Selain SK Gubernur Kalbar, juga diperkuat dengan Undang-Undang Nomor 35 tahun 2007 tentang Pembentukan Kabupaten Kubu Raya, menyatakan berdasarkan peta lokasi, Perumnas IV tidak masuk wilayah Kabupaten Kubu Raya. “Kami datang ingin masalah diluruskan, apakah Undang-Undang Nomor 35 tahun 2007 itu dipakai atau tidak. Kalau tidak dipakai,” tegas Erwan.

Warga yang menggelar aksi ini, ungkap Erwan, meminta agar tidak lagi diturunkan tim untuk melakukan pengecekan kembali tapal batas yang disengketakan. “Itu saja permohonan kami dan harapannya bisa selesai sebelum Pilkada/Pilwako. Kami minta Undang-Undang Nomor 35 tahun 2007 itu dijalankan dan SK Gubernur Kalbar juga belum dibatalkan,” ujar Erwan.

Kepala Biro Pemerintahan Setda Kalbar, Yohanes Budiman mengatakan, saat ini pihaknya masih bekerja keras untuk menyelesaikan tapal batas di Kalbar. Termasuk kasus yang dianggap menjadi prioritas, sengketa tapal batas di Perumnas IV. “Kami mengejar agar tahun ini kasus Perumnas IV bisa selesai,” katanya.

Saat ini tim sedang turun ke lapangan, melibatkan kedua belah pihak, baik Kota Pontianak dan Kabupaten Kubu Raya.
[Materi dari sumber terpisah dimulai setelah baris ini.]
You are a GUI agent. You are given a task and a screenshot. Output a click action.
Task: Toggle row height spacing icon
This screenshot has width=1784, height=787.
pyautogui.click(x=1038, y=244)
Turun tim ini pun juga memperjelas SK yang dikeluarkan gubernur, kenapa hingga saat tidak berjalan dengan baik. Kemudian tim yang turun ke lapangan melakukan pemetaan menggunakan kecanggihan teknologi. “Melihat batas wilayah menggunakan titik koordinat,” jelasnya.
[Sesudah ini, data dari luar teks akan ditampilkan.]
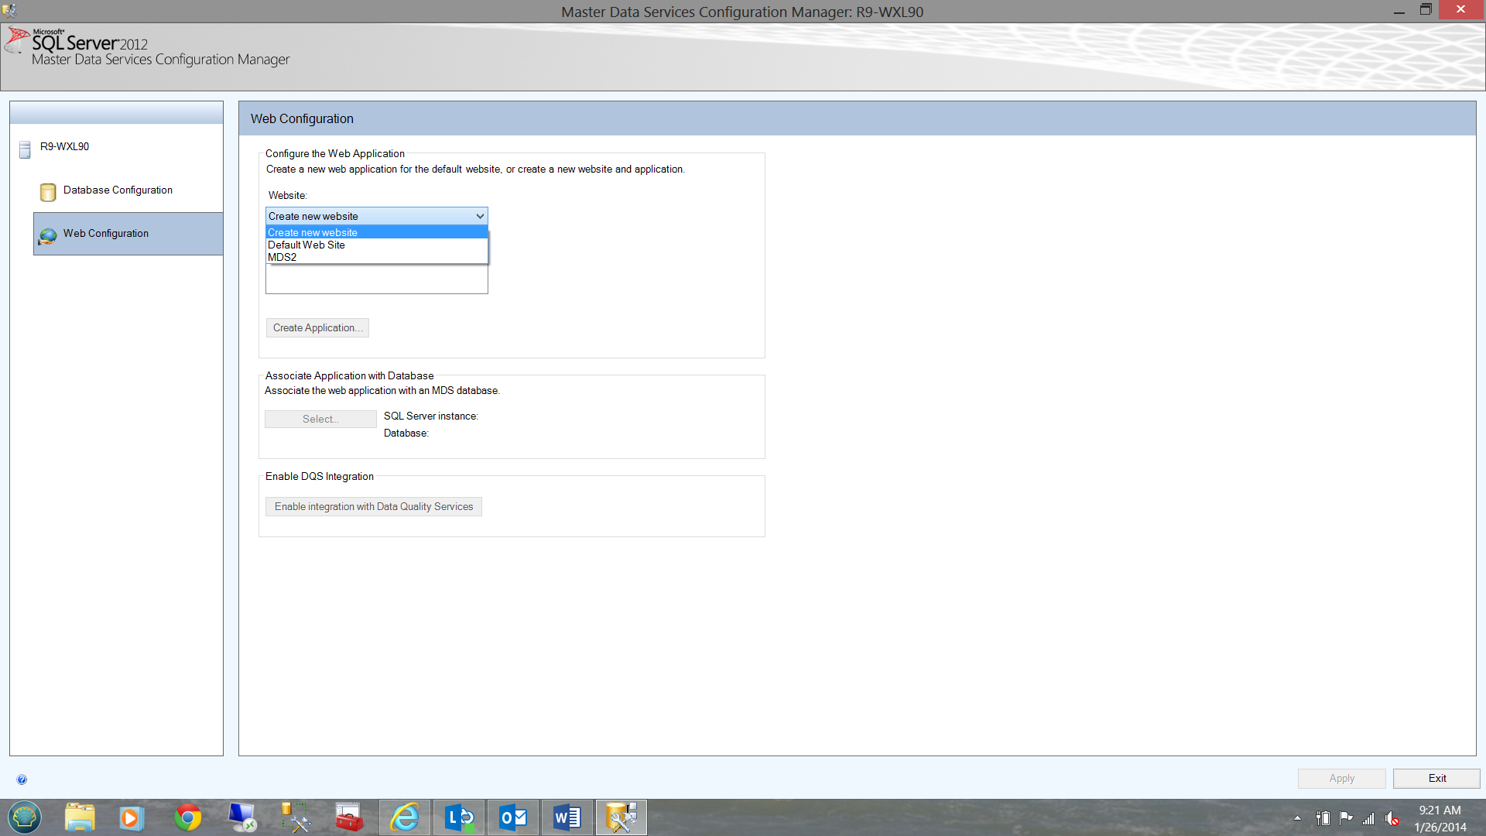Open Google Chrome from taskbar
The height and width of the screenshot is (836, 1486).
coord(187,817)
Menurut Budiman, mencuat kasus ini akibat tidak tuntasnya pemekaran wilayah. Proses pemekaran, tim atau pihak terkait, mulai dari daerah hingga pusat tidak turun ke lapangan untuk melihat batas wilayah. Ketika dilakukan pengecekan dengan sistem koordinat terjadi tumpang tindih lahan. “Dampaknya seperti ini. Jadi sebaiknya tata dulu batasnya, baru lakukan pemekaran,” tegas Budiman.

Sementara itu, Ketua Komisi I DPRD Kalbar, H. Subhan Noor mengaku akan memanggil pihak terkait, khususnya Pemkab Kubu Raya, Pemkot Pontianak serta Pemprov untuk memediasi penyelesaian malasah tapal batas. Menurut dia, ini merupakan aspek politis dan teknis. “Nantinya kita akan mengkaji tuntutan mereka (warga Perumnas IV, red). Banmus (Badan Musyawarah) akan kita minta menjadwalkan pertemuan untuk menyelesaikan permasalahan ini,” jelas Subhan.
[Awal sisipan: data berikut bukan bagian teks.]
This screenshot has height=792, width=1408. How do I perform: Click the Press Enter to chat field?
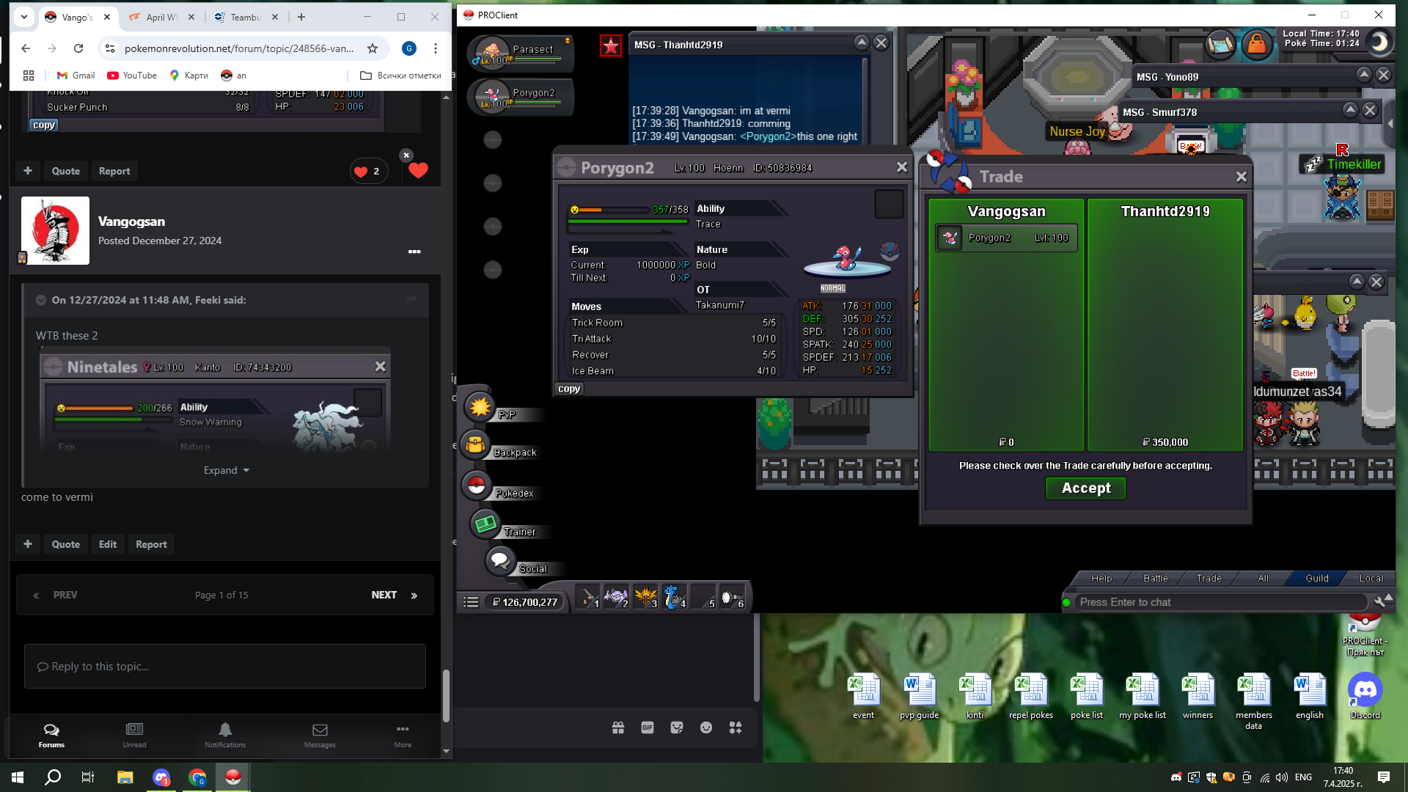(x=1217, y=602)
“Sepanjang ada solusi yang baik demi kepentingan warga, kenapa tidak! Makanya kita di DPRD akan memediasi. Bisa saja kita akan mengeluarkan rekomendasi sesuai dengan aturan yang ada,” sambung legislator Partai Nasdem ini.

Politisi asal Kabupaten Sambas ini mengatakan, mestinya tugas gubernur untuk memanggil Bupati Kubu Raya dan Wali Kota Pontianak. “Karena gubernur ini merupakan wakil pemerintah pusat, itu wewenang beliau. Sepanjang ini kepentingan rakyat, tidak bermasalah dari sisi aturan, maka tetap kita dorong penyelesaiannya,” ucap Suhban.

Anggota DPRD Kalbar lainnya, H. Miftah mengatakan, penyelesaian Perumnas IV tinggal dieksekusi, mengacu pada SK Gubernur Nomor 307 tahun 2010. “Bahwasanya Perumnas IV itu masuk wilayah Kota Pontianak, maka harus cepat dieksekusi,” ungkapnya.

Pertimbangan segera dieksekusi, menyangkut infrastruktur dan pelayanan publik. “Kasihan warga Perumnas IV. Saya dapat informasi hampir 2 Km jalan rusak. Mereka juga masyarakat yang punya hak mendapatkan perhatian pemerintah. Bukan hanya memikirkan daerah-daerah tertentu saja. Mereka juga harus mendapatkan perhatian, infrastruktur harus diperbaiki yang 2 Km itu,” tegas Miftah.

Tapal Batas Bermasalah

Polemik batas wilayah Kota Pontianak dan Kabupaten Kubu Raya bukan hanya terjadi di Perumnas IV saja. Tetapi juga batas wilayah Kecamatan Pontianak Tenggara dengan Desa Punggur, Kecamatan Sungai Kakap (Kubu Raya).

Lurah Bansir Darat Pontianak Tenggara, Patricia Stevania mengaku selama September 2017, dia bersama tim dari Pemkot Pontianak, Kubu Raya dan Pemprov menyelesaikan masalah batas wilayah di wilayahnya. Mencari patok batas wilayah antara Kota Pontianak dan Kubu Raya.

“Memang jika dilihat undang-undangnya, ada selisih (tapal batas). Tetapi penyelesaian selisih itu merupakan kewenangan provinsi,” kata Patricia, Rabu (27/9).

Minggu lalu, kata Patricia, pihaknya sudah mencari titik tapal batas hingga masuk ke hutan. Hasilnya akan dibahas di Pemprov.

“Kalau dilihat dari undang-undang, itu tidak masuk wilayah Kubu Raya. Namun menurut Pemkot, hanya sebagian yang masuk wilayah Kota Pontianak. Jadi ada sebagian yang merupakan ranah provinsi untuk menentukan mana batas Kota Pontianak dan Kubu Raya,” jelas dia.

Dampak yang dirasakan warga, akibat buramnya tapal batas ini, diantaranya berkaitan dengan pelayanan, administrasi pendudukan, kesehatan dan pendidikan. Termasuk penerbitan sertifikat lahan yang membingungkan.

“Masalah ini harus segera dibereskan pemerintah. Selama ini, karena satu kampung, secara de facto, batas antara Desa Punggur dengan Kelurahan Bansir Darat adalah Parit Maksum. Warga sebenarnya sudah disiplin. Ternyata setelah diukur kemarin, ada kemungkinan wilayahnya masuk Kota Pontianak,” ungkap Patricia.